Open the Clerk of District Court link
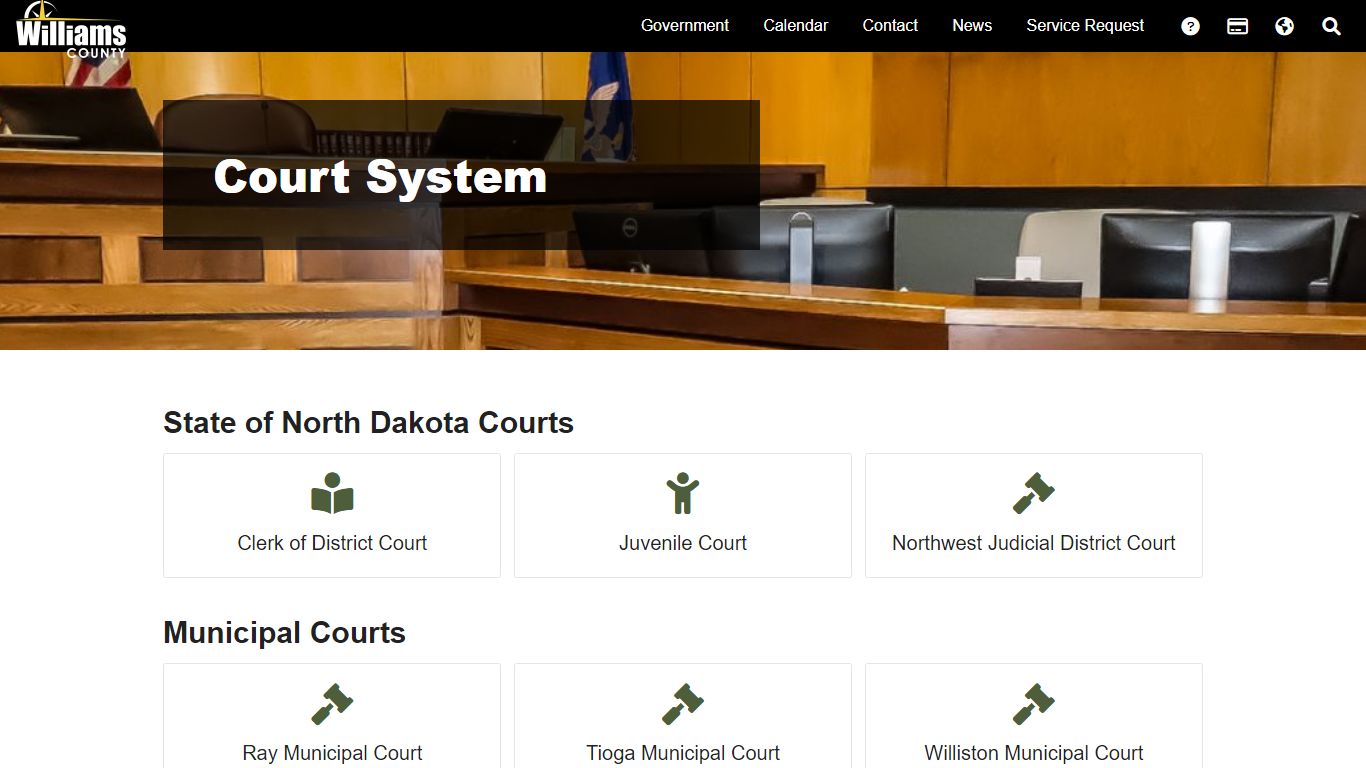The height and width of the screenshot is (768, 1366). coord(332,543)
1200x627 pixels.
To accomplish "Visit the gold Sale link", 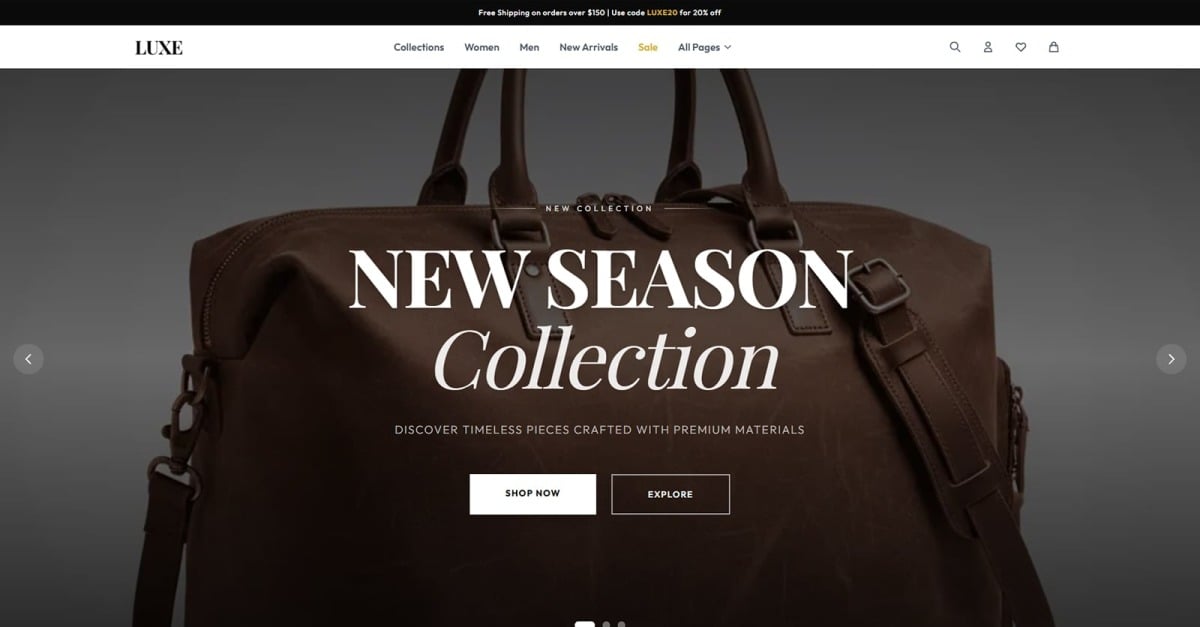I will (648, 47).
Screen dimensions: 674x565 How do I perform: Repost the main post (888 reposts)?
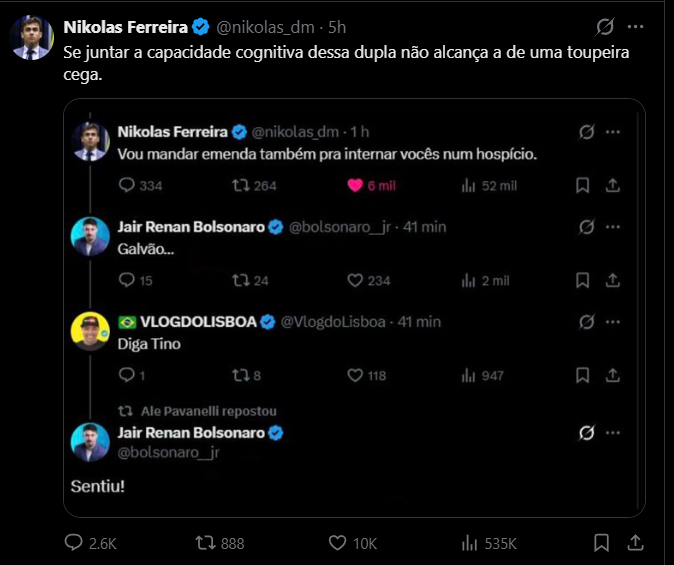coord(205,542)
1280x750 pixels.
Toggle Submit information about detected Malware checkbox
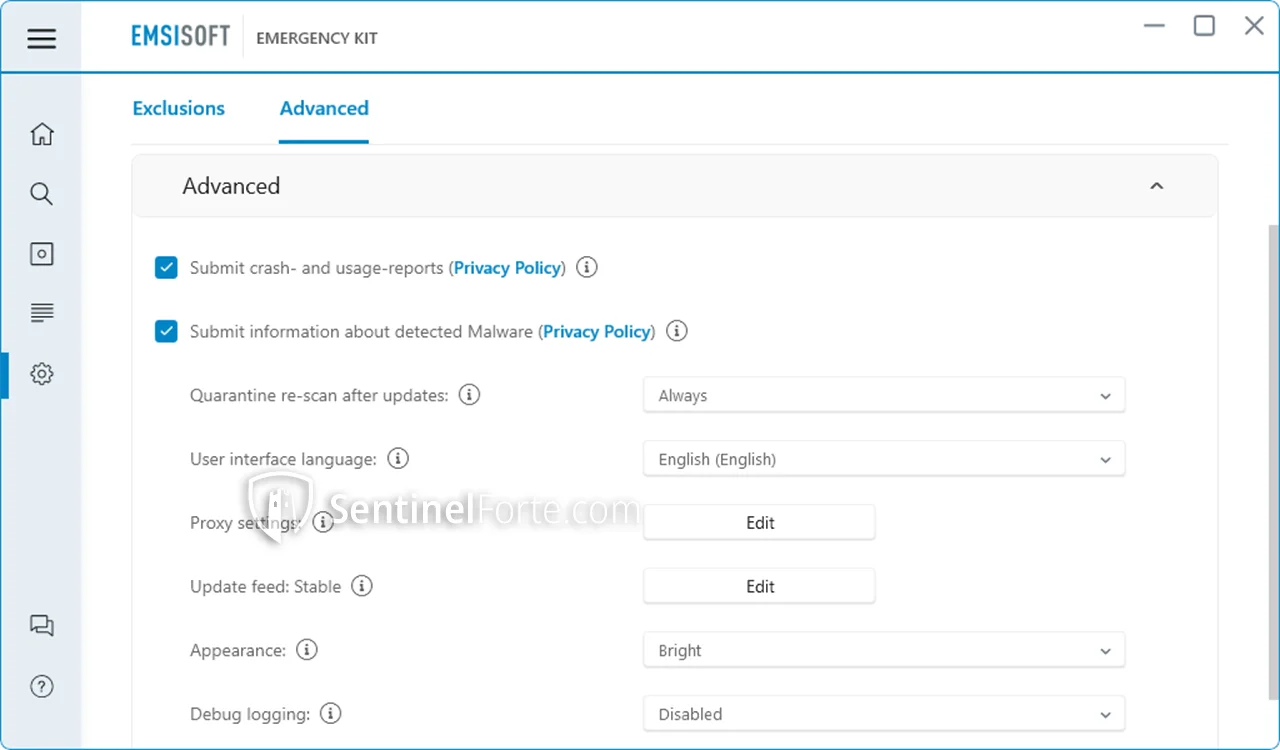[x=166, y=331]
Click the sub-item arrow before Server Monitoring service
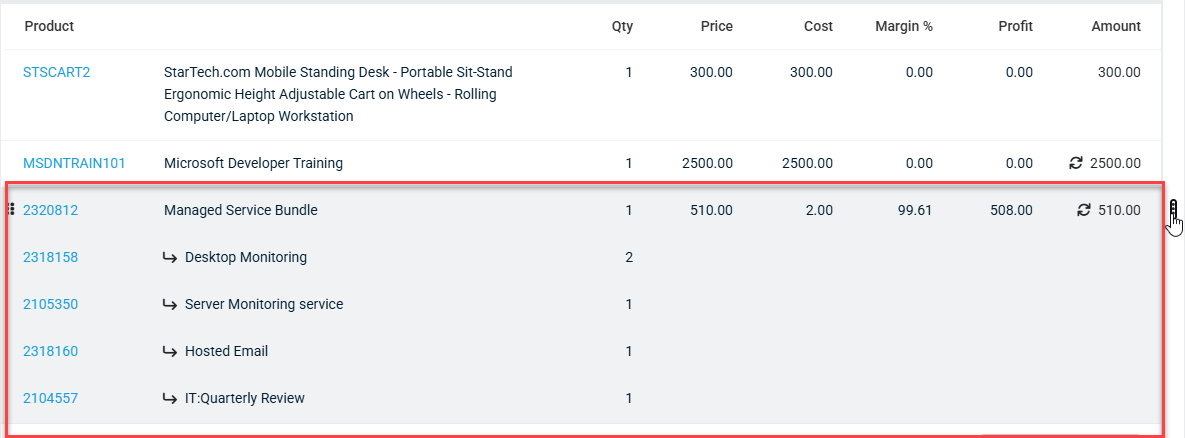 tap(170, 304)
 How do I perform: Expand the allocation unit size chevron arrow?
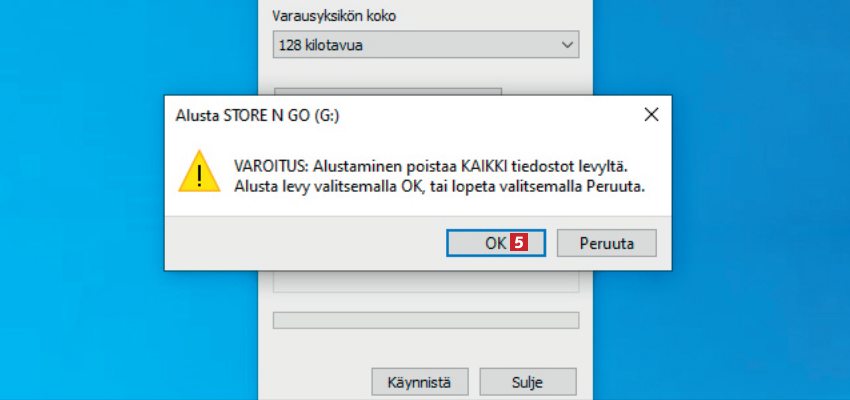(567, 45)
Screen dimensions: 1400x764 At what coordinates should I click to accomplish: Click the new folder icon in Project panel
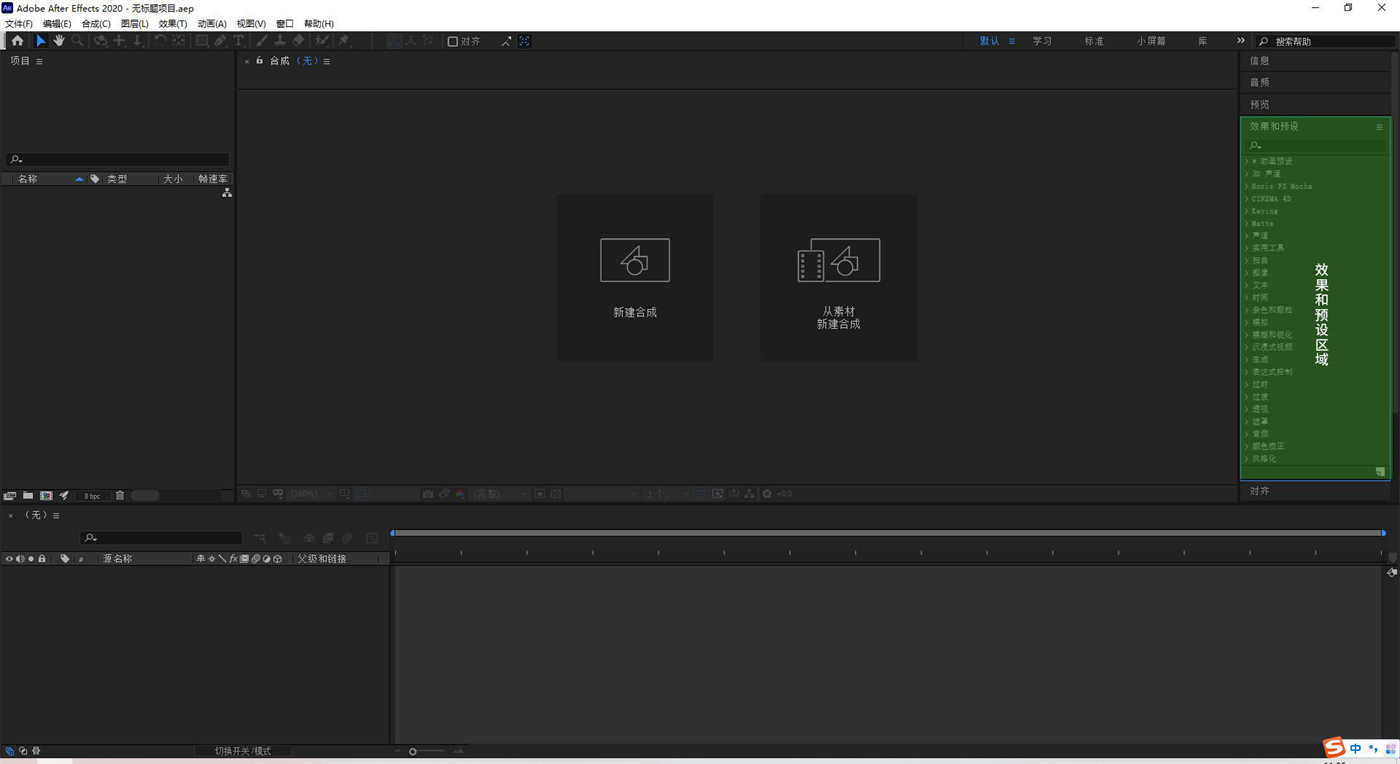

EXERCISE PROMPT -
Pictures are not part of the answer. Restate word for word the lines from the one with "How do I perform: Expand" through the last line of the records.

SOLUTION FOR THIS TASK -
 How do I perform: Expand the allocation unit size chevron arrow?
(567, 45)
Screen dimensions: 1400x764 At what coordinates should I click to accomplish: Click the new folder icon in Project panel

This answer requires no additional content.